**Task:**
Your job is to set down the listing again exactly as it stands.

* * * * *

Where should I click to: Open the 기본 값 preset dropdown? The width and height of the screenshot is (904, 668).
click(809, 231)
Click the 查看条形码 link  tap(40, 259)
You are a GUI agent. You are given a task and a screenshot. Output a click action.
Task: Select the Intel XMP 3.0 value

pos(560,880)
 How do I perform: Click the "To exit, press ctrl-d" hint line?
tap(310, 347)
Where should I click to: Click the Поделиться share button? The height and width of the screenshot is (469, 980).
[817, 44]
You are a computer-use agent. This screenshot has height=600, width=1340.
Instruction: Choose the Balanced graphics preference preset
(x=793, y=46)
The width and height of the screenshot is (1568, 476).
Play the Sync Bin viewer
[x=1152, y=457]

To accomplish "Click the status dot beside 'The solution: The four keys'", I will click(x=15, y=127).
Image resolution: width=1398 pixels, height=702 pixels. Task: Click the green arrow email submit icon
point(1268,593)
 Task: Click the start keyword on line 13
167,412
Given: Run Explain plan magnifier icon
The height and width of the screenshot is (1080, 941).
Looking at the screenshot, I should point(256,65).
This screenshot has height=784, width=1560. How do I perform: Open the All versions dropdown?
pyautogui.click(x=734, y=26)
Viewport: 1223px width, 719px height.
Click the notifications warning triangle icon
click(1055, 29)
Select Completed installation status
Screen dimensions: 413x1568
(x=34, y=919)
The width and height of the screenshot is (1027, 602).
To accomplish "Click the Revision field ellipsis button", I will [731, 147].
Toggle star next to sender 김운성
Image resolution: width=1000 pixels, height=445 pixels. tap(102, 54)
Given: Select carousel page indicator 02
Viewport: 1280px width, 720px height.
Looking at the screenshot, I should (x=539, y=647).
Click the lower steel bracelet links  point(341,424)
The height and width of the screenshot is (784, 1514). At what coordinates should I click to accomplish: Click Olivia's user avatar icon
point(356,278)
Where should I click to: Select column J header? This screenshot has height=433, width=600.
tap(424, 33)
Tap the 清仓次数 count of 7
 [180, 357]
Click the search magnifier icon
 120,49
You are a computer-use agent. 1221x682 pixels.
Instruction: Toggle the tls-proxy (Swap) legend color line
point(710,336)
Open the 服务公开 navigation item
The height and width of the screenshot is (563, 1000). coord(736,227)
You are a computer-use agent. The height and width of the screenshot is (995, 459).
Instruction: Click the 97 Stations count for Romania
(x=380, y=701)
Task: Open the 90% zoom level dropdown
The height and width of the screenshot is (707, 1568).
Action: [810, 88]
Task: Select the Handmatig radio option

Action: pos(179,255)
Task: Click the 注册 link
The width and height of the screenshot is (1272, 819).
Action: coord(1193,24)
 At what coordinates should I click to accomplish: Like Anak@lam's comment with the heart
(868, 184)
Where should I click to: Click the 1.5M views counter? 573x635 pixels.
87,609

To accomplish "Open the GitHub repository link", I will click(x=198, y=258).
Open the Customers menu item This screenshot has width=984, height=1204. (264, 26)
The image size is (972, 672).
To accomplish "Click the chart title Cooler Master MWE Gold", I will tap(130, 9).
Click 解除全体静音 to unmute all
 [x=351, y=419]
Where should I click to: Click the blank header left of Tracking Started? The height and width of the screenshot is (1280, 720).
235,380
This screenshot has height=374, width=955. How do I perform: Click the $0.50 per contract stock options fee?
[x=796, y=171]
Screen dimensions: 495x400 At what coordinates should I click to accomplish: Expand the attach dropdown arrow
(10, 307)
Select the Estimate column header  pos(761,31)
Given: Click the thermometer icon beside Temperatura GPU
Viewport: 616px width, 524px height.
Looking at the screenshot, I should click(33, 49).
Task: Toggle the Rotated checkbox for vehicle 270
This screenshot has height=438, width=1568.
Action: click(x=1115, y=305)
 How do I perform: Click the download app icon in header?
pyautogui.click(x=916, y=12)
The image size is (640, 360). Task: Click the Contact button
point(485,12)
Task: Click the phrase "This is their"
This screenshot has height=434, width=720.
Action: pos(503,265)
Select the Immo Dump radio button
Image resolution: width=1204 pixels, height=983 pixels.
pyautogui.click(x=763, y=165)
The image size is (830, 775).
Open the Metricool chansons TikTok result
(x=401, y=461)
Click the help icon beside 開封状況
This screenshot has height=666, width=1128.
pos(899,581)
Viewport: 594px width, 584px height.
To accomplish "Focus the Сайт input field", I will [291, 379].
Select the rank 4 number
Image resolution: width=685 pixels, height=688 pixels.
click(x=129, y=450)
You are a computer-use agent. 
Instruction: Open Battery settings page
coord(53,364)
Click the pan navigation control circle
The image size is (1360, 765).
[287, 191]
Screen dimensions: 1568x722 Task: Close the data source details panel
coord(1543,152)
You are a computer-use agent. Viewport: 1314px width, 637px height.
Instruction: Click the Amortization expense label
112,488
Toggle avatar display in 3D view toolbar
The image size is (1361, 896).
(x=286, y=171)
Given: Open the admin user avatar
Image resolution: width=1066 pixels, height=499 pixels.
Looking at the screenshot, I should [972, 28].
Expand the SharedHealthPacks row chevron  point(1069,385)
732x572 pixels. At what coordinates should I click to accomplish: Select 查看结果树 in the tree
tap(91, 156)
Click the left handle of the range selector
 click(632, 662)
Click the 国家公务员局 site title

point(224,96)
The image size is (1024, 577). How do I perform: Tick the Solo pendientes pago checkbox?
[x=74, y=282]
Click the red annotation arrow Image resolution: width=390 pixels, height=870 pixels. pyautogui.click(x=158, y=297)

* * * * *

**Exercise output:**
Where should I click to: Open the 기본 값 preset dropdown? The width and height of the screenshot is (904, 668).
click(809, 231)
Click the 查看条形码 link  tap(40, 259)
You are a GUI agent. You are given a task and a screenshot. Output a click action.
Task: Select the Intel XMP 3.0 value

pos(560,880)
 How do I perform: Click the "To exit, press ctrl-d" hint line?
tap(310, 347)
Where should I click to: Click the Поделиться share button? The height and width of the screenshot is (469, 980).
[817, 44]
You are a computer-use agent. This screenshot has height=600, width=1340.
Instruction: Choose the Balanced graphics preference preset
(x=793, y=46)
The width and height of the screenshot is (1568, 476).
Play the Sync Bin viewer
[x=1152, y=457]

To accomplish "Click the status dot beside 'The solution: The four keys'", I will click(x=15, y=127).
Image resolution: width=1398 pixels, height=702 pixels. Task: Click the green arrow email submit icon
point(1268,593)
 Task: Click the start keyword on line 13
167,412
Given: Run Explain plan magnifier icon
The height and width of the screenshot is (1080, 941).
Looking at the screenshot, I should point(256,65).
This screenshot has height=784, width=1560. How do I perform: Open the All versions dropdown?
pyautogui.click(x=734, y=26)
Viewport: 1223px width, 719px height.
Click the notifications warning triangle icon
click(1055, 29)
Select Completed installation status
Screen dimensions: 413x1568
(x=34, y=919)
The width and height of the screenshot is (1027, 602).
To accomplish "Click the Revision field ellipsis button", I will [731, 147].
Toggle star next to sender 김운성
Image resolution: width=1000 pixels, height=445 pixels. tap(102, 54)
Given: Select carousel page indicator 02
Viewport: 1280px width, 720px height.
Looking at the screenshot, I should (x=539, y=647).
Click the lower steel bracelet links  point(341,424)
The height and width of the screenshot is (784, 1514). At what coordinates should I click to accomplish: Click Olivia's user avatar icon
point(356,278)
Where should I click to: Select column J header? This screenshot has height=433, width=600.
tap(424, 33)
Tap the 清仓次数 count of 7
 [180, 357]
Click the search magnifier icon
 120,49
You are a computer-use agent. 1221x682 pixels.
Instruction: Toggle the tls-proxy (Swap) legend color line
point(710,336)
Open the 服务公开 navigation item
The height and width of the screenshot is (563, 1000). coord(736,227)
You are a computer-use agent. The height and width of the screenshot is (995, 459).
Instruction: Click the 97 Stations count for Romania
(x=380, y=701)
Task: Open the 90% zoom level dropdown
The height and width of the screenshot is (707, 1568).
Action: [810, 88]
Task: Select the Handmatig radio option

Action: pos(179,255)
Task: Click the 注册 link
The width and height of the screenshot is (1272, 819).
Action: coord(1193,24)
 At what coordinates should I click to accomplish: Like Anak@lam's comment with the heart
(868, 184)
Where should I click to: Click the 1.5M views counter? 573x635 pixels.
87,609

To accomplish "Open the GitHub repository link", I will click(x=198, y=258).
Open the Customers menu item This screenshot has width=984, height=1204. (264, 26)
The image size is (972, 672).
To accomplish "Click the chart title Cooler Master MWE Gold", I will tap(130, 9).
Click 解除全体静音 to unmute all
 [x=351, y=419]
Where should I click to: Click the blank header left of Tracking Started? The height and width of the screenshot is (1280, 720).
235,380
This screenshot has height=374, width=955. How do I perform: Click the $0.50 per contract stock options fee?
[x=796, y=171]
Screen dimensions: 495x400 At what coordinates should I click to accomplish: Expand the attach dropdown arrow
(10, 307)
Select the Estimate column header  pos(761,31)
Given: Click the thermometer icon beside Temperatura GPU
Viewport: 616px width, 524px height.
Looking at the screenshot, I should click(33, 49).
Task: Toggle the Rotated checkbox for vehicle 270
This screenshot has height=438, width=1568.
Action: click(x=1115, y=305)
 How do I perform: Click the download app icon in header?
pyautogui.click(x=916, y=12)
The image size is (640, 360). Task: Click the Contact button
point(485,12)
Task: Click the phrase "This is their"
This screenshot has height=434, width=720.
Action: pos(503,265)
Select the Immo Dump radio button
Image resolution: width=1204 pixels, height=983 pixels.
pyautogui.click(x=763, y=165)
The image size is (830, 775).
Open the Metricool chansons TikTok result
(x=401, y=461)
Click the help icon beside 開封状況
This screenshot has height=666, width=1128.
pos(899,581)
Viewport: 594px width, 584px height.
To accomplish "Focus the Сайт input field", I will [291, 379].
Select the rank 4 number
Image resolution: width=685 pixels, height=688 pixels.
click(x=129, y=450)
You are a computer-use agent. 
Instruction: Open Battery settings page
coord(53,364)
Click the pan navigation control circle
The image size is (1360, 765).
[287, 191]
Screen dimensions: 1568x722 Task: Close the data source details panel
coord(1543,152)
You are a computer-use agent. Viewport: 1314px width, 637px height.
Instruction: Click the Amortization expense label
112,488
Toggle avatar display in 3D view toolbar
The image size is (1361, 896).
(x=286, y=171)
Given: Open the admin user avatar
Image resolution: width=1066 pixels, height=499 pixels.
Looking at the screenshot, I should [972, 28].
Expand the SharedHealthPacks row chevron  point(1069,385)
732x572 pixels. At what coordinates should I click to accomplish: Select 查看结果树 in the tree
tap(91, 156)
Click the left handle of the range selector
 click(632, 662)
Click the 国家公务员局 site title

point(224,96)
The image size is (1024, 577). How do I perform: Tick the Solo pendientes pago checkbox?
[x=74, y=282]
Click the red annotation arrow Image resolution: width=390 pixels, height=870 pixels. pyautogui.click(x=158, y=297)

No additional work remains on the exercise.